Il desiderio anarchico per l’abolizione dello Stato è stato tradotto con degli atti immediati, a livello pratico, quali l’assassinio e lancio di bombe, in modo che il desiderio per l’ “espropriare agli espropriatori”, si riducess in “riappropriazione” delle proprietà dei borghesi. Questa era la teoria della ripresa individuale, i cui praticanti più celebri furono Clement Duval, Marius Jacob e Ravachol. Soprattutto quest’ultimo, era conosciuto più per i suoi attentati che per i suoi furti con scasso. Egli andò alla ghigliottina nel 1894, cantando la scandalosa canzone anti-clericale canzone Père Duchesne.

Clement Duval, due volte ferito nella guerra franco-prussiana del 1870, aveva trascorso quattro dei seguenti dieci anni in ospedale, ed era stato reso permanentemente inabile al suo mestiere di fabbro. Era stato imprigionato per un anno dopo che l’avevano sorpreso a rubare ottanta franchi dal suo datore di lavoro, soldi che servivano per comprare del cibo e medicina per la sua famiglia. Al suo rilascio aveva lasciato il gruppo anarchico “La pantera di Batignolles”, e cominciò una breve vita all’insegna del crimine. Nel mese di ottobre del 1886, aveva appiccato il fuoco alla villa di una ricca famiglia parigina, dopo averla svaligiata di quindicimila franchi. Venne catturato due settimane più tardi, nonostante avesse ferito un poliziotto, nel corso dell’arresto. In tribunale, il giudice rifiutò di consentire a Duval di leggere la sua difesa scritta, così l’aveva inviata a Le Revolte: “Il furto esiste solo attraverso lo sfruttamento dell’uomo da parte dell’uomo, vale a dire dall’esistenza di tutti coloro che vivono parassitariamente della classe produttrice… quando la società rifiuta il tuo diritto ad esistere, è necessario prendere ciò che ti si toglie… il poliziotto che mi ha arrestato in nome della legge, l’ho colpito in nome della Libertà “. La condanna a morte fu commutata in lavori forzati a vita sull’isola del Diavolo, nella Guiana Francese. (1)
Se Duval lavorava da solo, i ladri anarchici degni di nota erano a capo delle bande che, successivamente, avevano creato una vera e propria federazione di ladri organizzati da Marius Jacob. Vittorio Pini, un calzolaio anarchico in fuga dalle autorità italiane, aveva iniziato una serie di furti con quattro altri compagni intorno a Parigi. Il bottino era di oltre mezzo milione di franchi. Avevano rubato quasi esclusivamente per supportare i compagni prigionieri e per sovvenzionare la stampa anarchica in Francia e in Italia.

Ortiz aveva apparentemente abbandonato la politica anarchica al fine di iniziare una carriera come un ladro professionista, con una banda di altri dieci compagni. Anche lui aveva donato fondi per la causa, ma non come aveva fatto Pini.

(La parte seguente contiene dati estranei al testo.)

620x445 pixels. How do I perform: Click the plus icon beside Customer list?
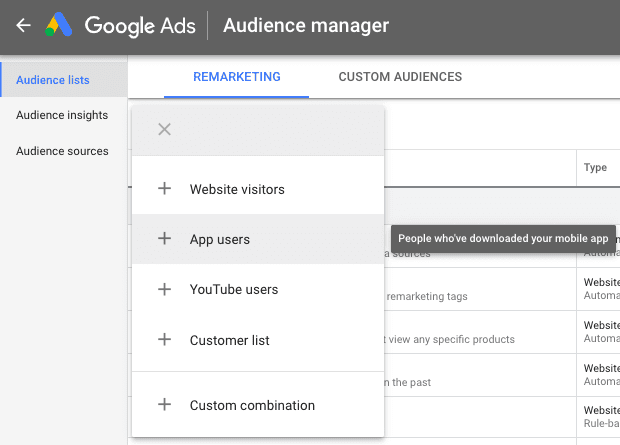click(165, 340)
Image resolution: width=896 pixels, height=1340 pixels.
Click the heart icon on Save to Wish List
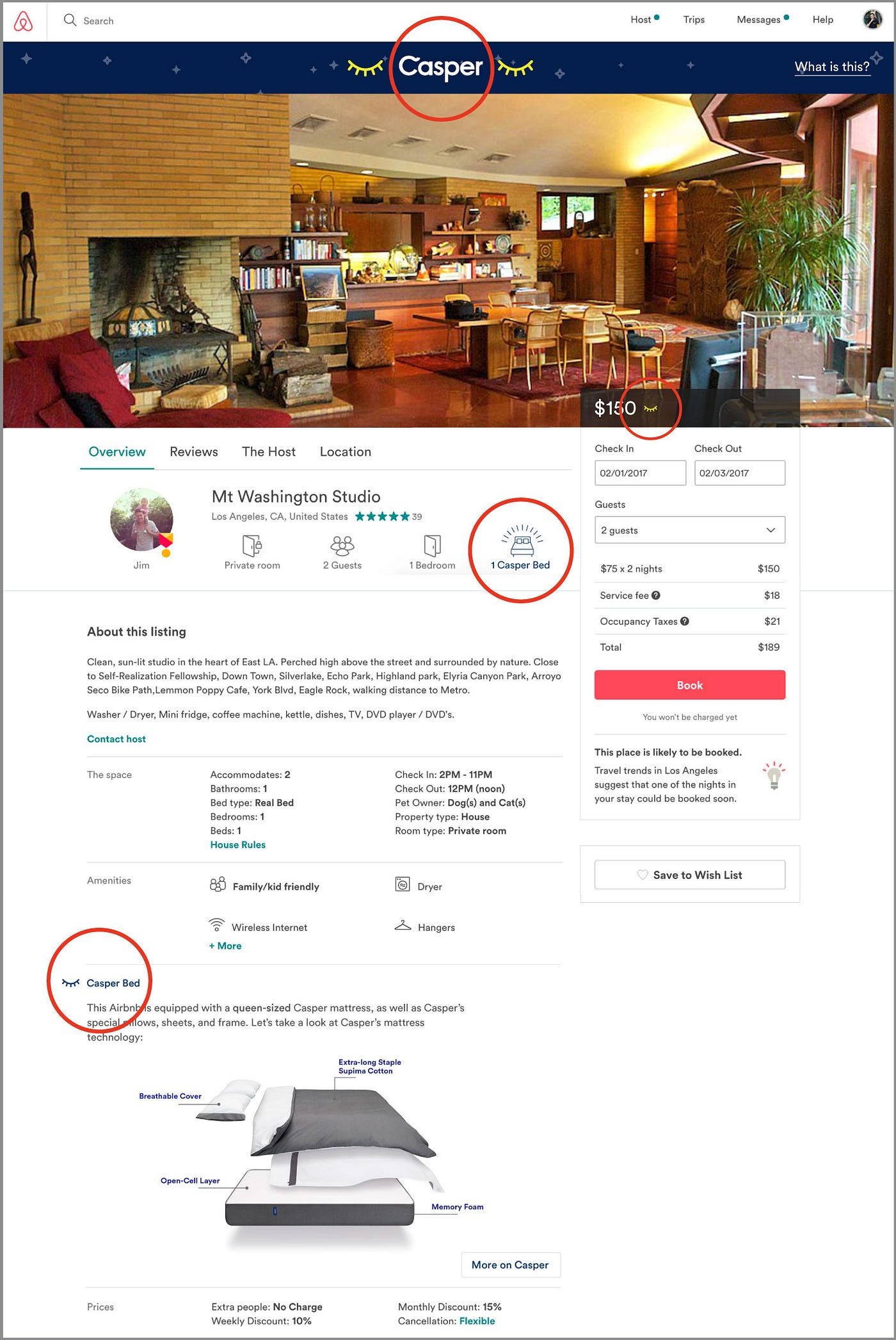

Lui e i suoi uomini erano stati gli unici a essere condannati al famoso “Processo dei Trenta” nel 1894; 19 propagandisti anarchici erano liberi. Alexandre Marius Jacob aveva tutta una sua classe e modo di agire. A tredici anni lavorava su una nave pirata nell’Oceano Indiano. A sedici anni era conosciuto, in carcere, come un anarchico che fabbricava esplosivi. A diciassette anni aveva compiuto un sorprendente furto ad una gioielleria, fingendosi un poliziotto. E all’età di 20, conduceva con successo dei furti alle chiese, residenze aristocratiche e palazzi borghesi, lungo tutta la costa sud della Francia.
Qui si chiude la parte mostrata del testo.